España se suma a la ola regulatoria contra las grandes plataformas: cómo buscan otros países proteger a los menores en redes sociales
España irrumpió en el debate internacional sobre el acceso de menores de edad a redes sociales. El presidente Pedro Sánchez anunció nuevas medidas y la apertura de una investigación judicial a plataformas como X, Meta y TikTok por la difusión de contenidos ilícitos generados con inteligencia artificial. La iniciativa española se suma a una ola regulatoria global que busca proteger a los jóvenes y salvaguardar la salud mental ante los riesgos de la tecnología.

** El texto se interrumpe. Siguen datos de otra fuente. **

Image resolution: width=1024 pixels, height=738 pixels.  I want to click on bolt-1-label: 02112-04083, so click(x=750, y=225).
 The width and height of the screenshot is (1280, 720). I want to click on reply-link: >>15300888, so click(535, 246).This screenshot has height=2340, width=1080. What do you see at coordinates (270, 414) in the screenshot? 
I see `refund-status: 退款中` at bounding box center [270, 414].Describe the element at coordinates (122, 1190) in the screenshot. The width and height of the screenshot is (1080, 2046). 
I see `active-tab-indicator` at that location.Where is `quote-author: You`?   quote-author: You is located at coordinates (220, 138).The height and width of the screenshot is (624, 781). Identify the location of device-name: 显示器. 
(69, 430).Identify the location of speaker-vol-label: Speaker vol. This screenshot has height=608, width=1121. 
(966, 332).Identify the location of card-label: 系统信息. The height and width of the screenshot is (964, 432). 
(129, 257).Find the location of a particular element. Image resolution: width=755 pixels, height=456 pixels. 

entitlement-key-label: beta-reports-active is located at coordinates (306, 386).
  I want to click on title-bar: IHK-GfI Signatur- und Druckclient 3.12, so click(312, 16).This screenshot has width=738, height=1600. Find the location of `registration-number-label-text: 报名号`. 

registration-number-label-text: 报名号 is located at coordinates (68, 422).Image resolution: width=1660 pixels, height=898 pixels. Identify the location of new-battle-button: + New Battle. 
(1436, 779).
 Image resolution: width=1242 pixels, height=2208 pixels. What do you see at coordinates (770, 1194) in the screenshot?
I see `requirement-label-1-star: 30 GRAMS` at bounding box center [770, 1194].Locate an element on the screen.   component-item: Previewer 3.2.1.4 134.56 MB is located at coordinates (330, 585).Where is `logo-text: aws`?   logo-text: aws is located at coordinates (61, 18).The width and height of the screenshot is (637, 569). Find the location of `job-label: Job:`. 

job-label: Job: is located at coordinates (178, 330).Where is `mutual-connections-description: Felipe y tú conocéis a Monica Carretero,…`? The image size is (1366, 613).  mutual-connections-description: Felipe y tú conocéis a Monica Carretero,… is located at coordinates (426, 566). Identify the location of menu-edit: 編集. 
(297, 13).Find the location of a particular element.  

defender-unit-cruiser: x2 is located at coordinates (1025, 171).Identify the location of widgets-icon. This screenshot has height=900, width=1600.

El Gobierno español solicitó a la justicia investigar a estas plataformas por el auge de la pornografía infantil creada con inteligencia artificial, lo que generó alarma entre autoridades y familias. El periodista Alberto López Marín recordó que Sánchez anunció la medida el 4 de febrero y la presentó como una respuesta urgente por su “impacto en muchos jóvenes en España”. El mandatario también reclama que los “tecn oligarcas”, propietarios de estas empresas, sean responsables de los contenidos que circulan en sus redes.
En paralelo, España avanza hacia un mayor control sobre las plataformas digitales. La ley de servicios digitales de la Unión Europea exige la creación de organismos nacionales de supervisión, aunque no todos los países han implementado esa regulación. López Marín advirtió que establecer controles realmente eficaces es complejo, ya que los jóvenes suelen encontrar formas de sortearlos y el alcance global de internet añade obstáculos adicionales.
Casos en otros países
El caso español refleja una corriente regulatoria que cruza fronteras. En Australia, se prohibió el acceso a redes sociales a menores de 16 años y se establecieron multas para las empresas que no verifiquen la edad de sus usuarios. Francia fija el límite en 15 años, mientras que Portugal exige control parental para menores de 16. España sigue una tendencia restrictiva similar, aunque su marco legal y los métodos de fiscalización todavía están en desarrollo.
La regulación enfrenta desafíos tecnológicos, legales y éticos. El carácter mundial de las plataformas y la facilidad con que se pueden eludir los controles limitan la capacidad de actuar de cada país, según López Marín. Además de las dificultades técnicas, el crecimiento de la desinformación, la publicidad encubierta y la proliferación de contenidos violentos o sexuales profundizan el debate sobre la responsabilidad tanto de las plataformas como del Estado.
El fenómeno de la adicción digital afecta también a los adultos. Según López Marín, asociaciones de padres y expertos detectan que el apego al teléfono móvil se convirtió en un comportamiento cotidiano y transversal, que modifica hábitos y rutinas en toda la sociedad.
El debate sobre el rol del Estado y el papel de las familias se replica en América Latina, especialmente en Argentina. Las discusiones sobre permitir o prohibir el acceso de los menores a determinadas aplicaciones, y el alcance de la intervención gubernamental, siguen dividiendo tanto a la opinión pública como al escenario político.
Las nuevas regulaciones y los controles parentales propuestos en Europa evidencian el esfuerzo por encontrar fórmulas que salvaguarden a los menores sin renunciar al derecho a la información ni frenar el desarrollo tecnológico. La búsqueda de medidas efectivas continúa, y la educación digital junto a la transmisión de valores desde el ámbito familiar ganan importancia como herramientas complementarias.
Para muchos especialistas, el uso abusivo de las redes sociales ya se enfrenta en numerosos países como una forma de adicción tecnológica con graves consecuencias para el bienestar emocional y la salud mental de las nuevas generaciones.